Thursday, 26 February 2015

Kenali Batu Merah Delima (Ruby) Yang Asli

Dinamika Kepri- Kita pasti sudah terlalu sering sekali mendengar nama batu cincin yang satu ini (Batu Merah Delima), tentu saja, karena batu cincin ini memang sangat dicari orang, tetapi dengan demikian bukan serta merta gampang untuk mendapatkannya, justru batu cincin ini sangat langka sekali, dan ada beberapa jenis Batu Merah Delima yang tergolong sangat langka dan mahal harganya, suatu keberuntungan jika kita memiliki Batu Merah Delima (yang asli) ini.

Walaupun banyak sekali batu jenis-jenis lainya yang bertebaran di sana-sini, dan berbagai macam warna hingga harga, tetapi tetap batu merah delima yang sangat diinginkan bagi para kolektor batu cincin, pesona batu ini memang berbeda, memang jika kita dengar dengar cerita masyarakat, batu merah delima ini memiliki khasiat kusus salah satunya memberikan kemakmuran bagi  yang menggunakan atau memilikinya.

Batu Mirah Delima, Merah Delima, atau Batu Ruby Merah adalah jenis batu permata berwarna merah yang dapat bervariasi antara merah muda hingga merah darah dan merupakan salah satu jenis dari mineral corundum (aluminium oksida) yang memiliki tingkat kekerasan 9 pada skala Mohs. Warna merahnya terutama disebabkan oleh kromium. Namanya berasal dari buah delima yang isinya berwarna merah. 
 
Batu Ruby alami sangat jarang, tetapi rubi buatan dapat difabrikasi dengan cukup murah. Batu Ruby dianggap merupakan salah satu dari empat batu berharga bersama dengan safir, zamrud, dan intan.

Harga Batu Ruby terutama ditentukan oleh warna. Warna merah paling berkilau dan paling bernilai dapat berharga sangat tinggi melampaui rubi lain dengan mutu yang sama. Setelah warna, berikutnya adalah kejernihan ; batu yang jernih menandakan harga yang tinggi.

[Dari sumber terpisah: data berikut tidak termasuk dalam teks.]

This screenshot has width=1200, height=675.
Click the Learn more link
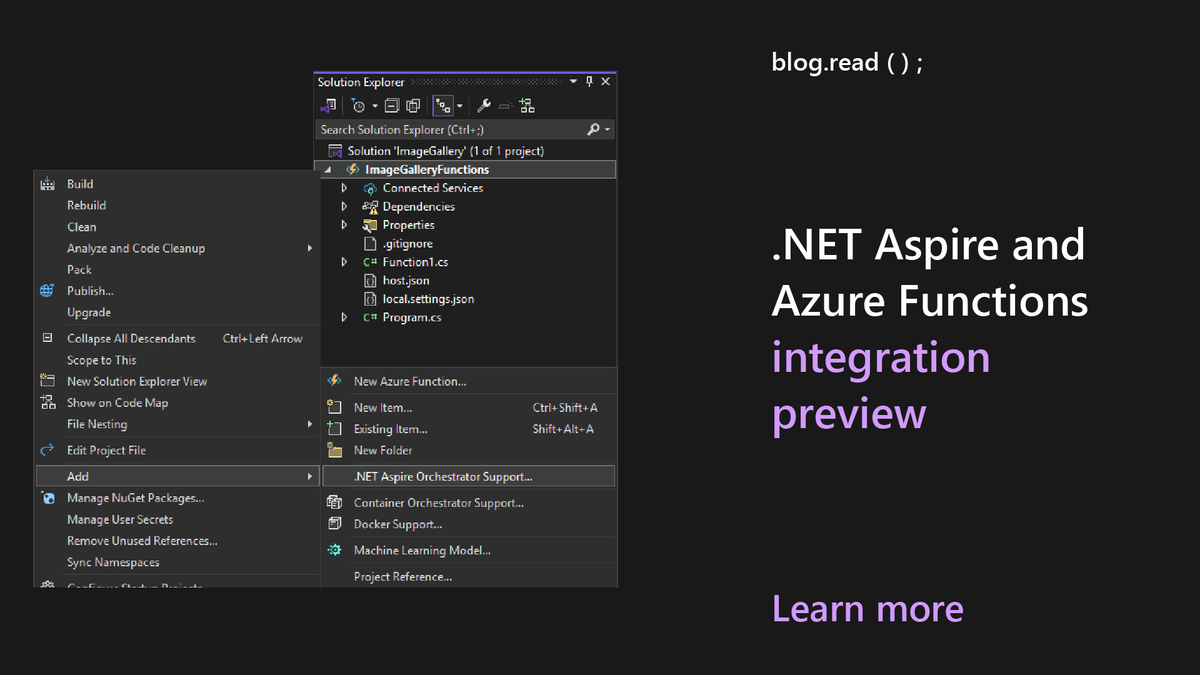coord(867,608)
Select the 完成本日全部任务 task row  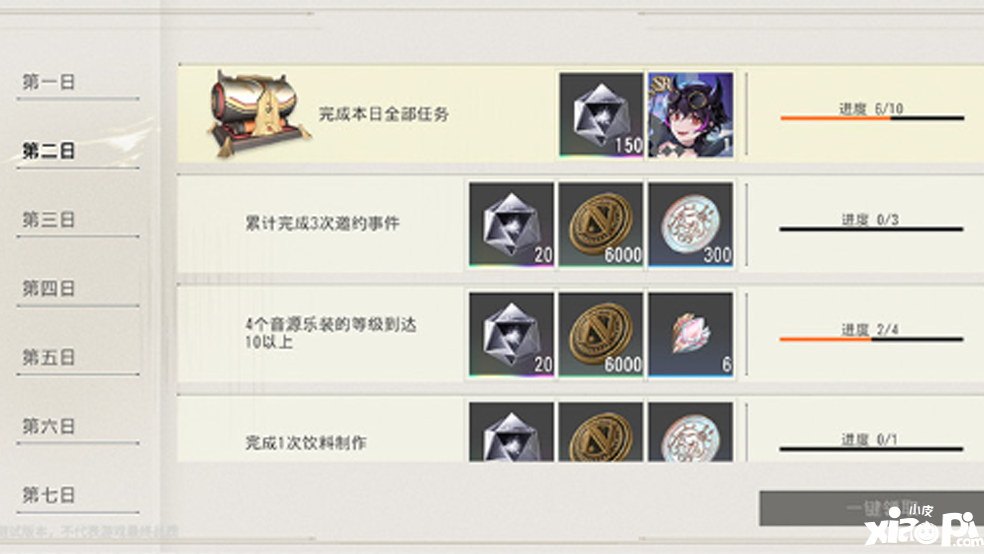point(580,114)
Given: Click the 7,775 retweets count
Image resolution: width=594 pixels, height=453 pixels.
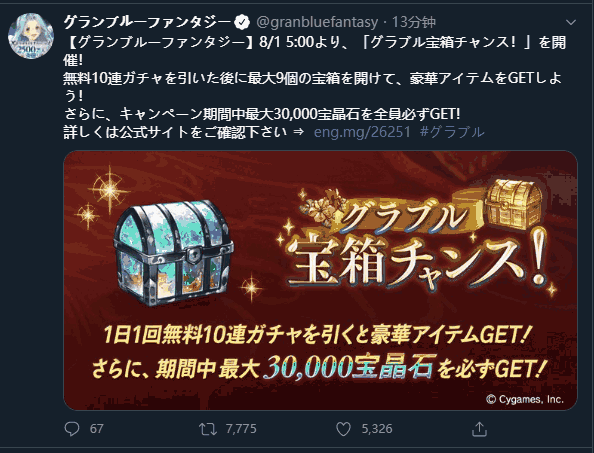Looking at the screenshot, I should [x=241, y=429].
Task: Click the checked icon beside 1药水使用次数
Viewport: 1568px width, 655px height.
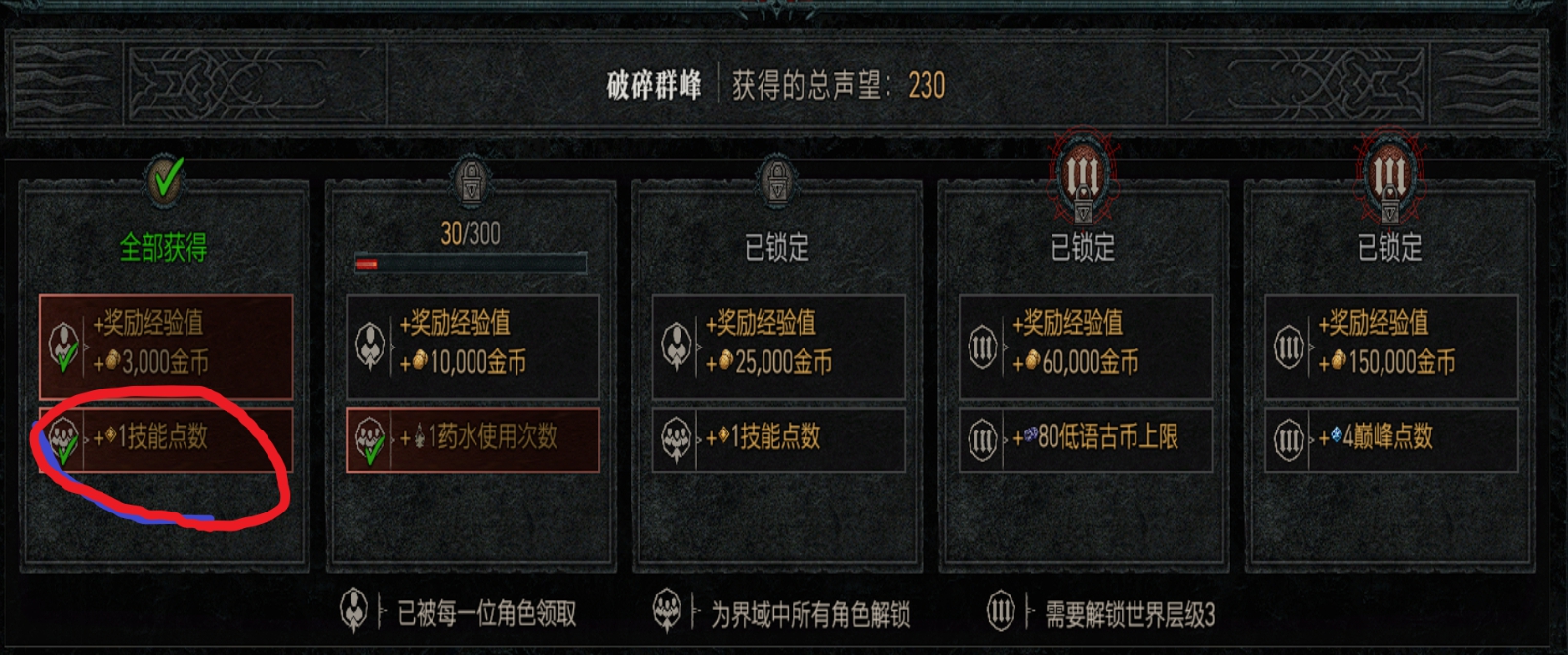Action: point(371,440)
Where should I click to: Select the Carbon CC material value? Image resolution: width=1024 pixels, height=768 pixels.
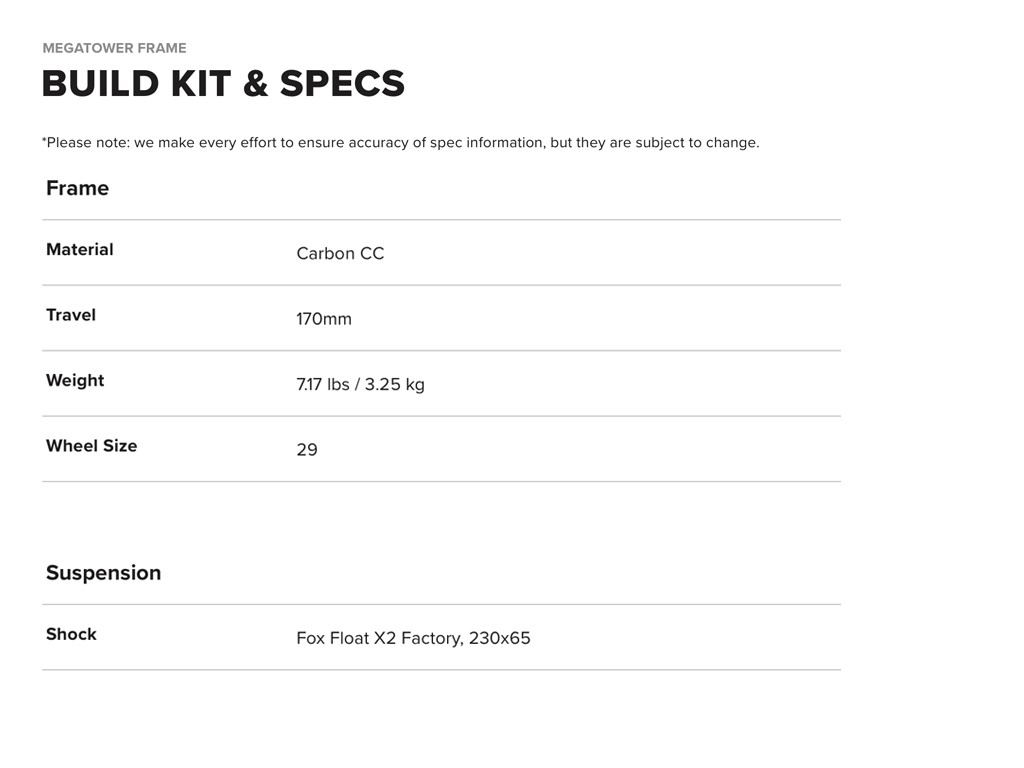tap(340, 254)
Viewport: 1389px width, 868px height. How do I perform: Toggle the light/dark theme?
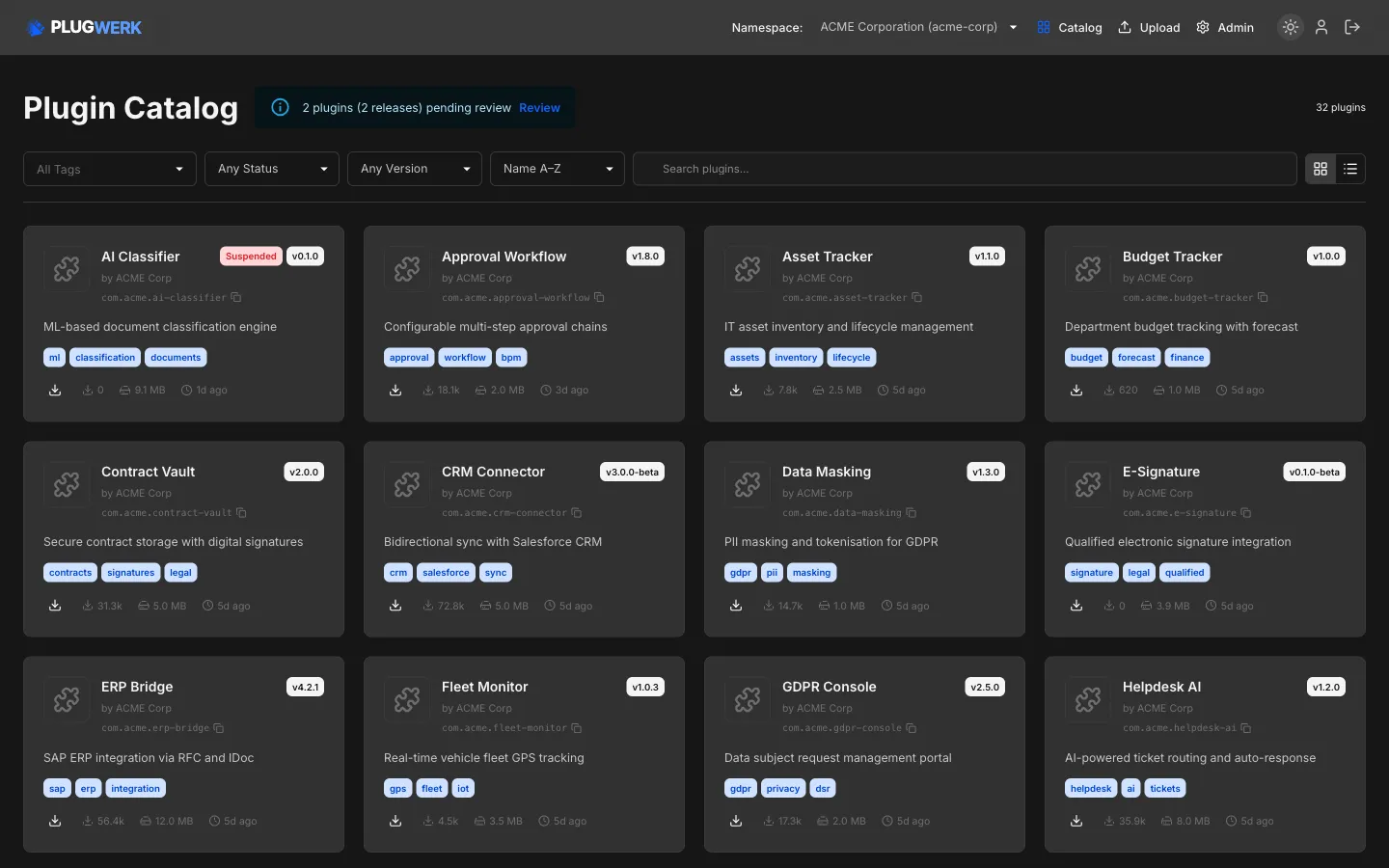[x=1291, y=27]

Berasal dari pertambangan Mogok-Myanmar.

Tidak jelas kapan tambang Mogok ini diketemukan, demikian pula halnya dengan Batu Merah Delima ini, tidak banyak yang tahu. Namun berdasarkan legenda masyarakat setempat, penemuan batu mulia ini telah ada sejak jaman Budha berjalan di atas bumi.

Alkisah, pada jaman dahulu kawasan Mogok adalah kawasan hutan belantara yang dihuni oleh burung-burung liar. Suatu saat seekor burung elang raksasa yang pernah hidup di bumi sedang mencari makan (berburu), setelah mendapatkan buruannya, maka dagingnya dicabik-cabikkan. Bersamaan dengan itu tercabiklah sebuah batu keramat besar yang berada di puncak bukit, tanpa disadari batu itu telah bercampur dengan darah dan daging serta telah ikut pula termakan. Karena tidak dapat tertelan, maka batu itu dimuntahkan bercampur dengan darah segar yang masih menyelimutinya. Itulah Batu Merah Delima atau Batu Ruby Merah yang pertama kali muncul di dunia.

Sejak saat itu masyarakat Myanmar percaya bahwa Batu Merah Delima itu dapat diketemukan di sarang-sarang burung elang. Konon juga batu itu sebenarnya bukanlah batu, namun benar-benar merupakan darah yang telah membatu. Itulah sebabnya, maka banyak orang yang percaya bahwa batu ini akan mampu merubah warna air menjadi merah.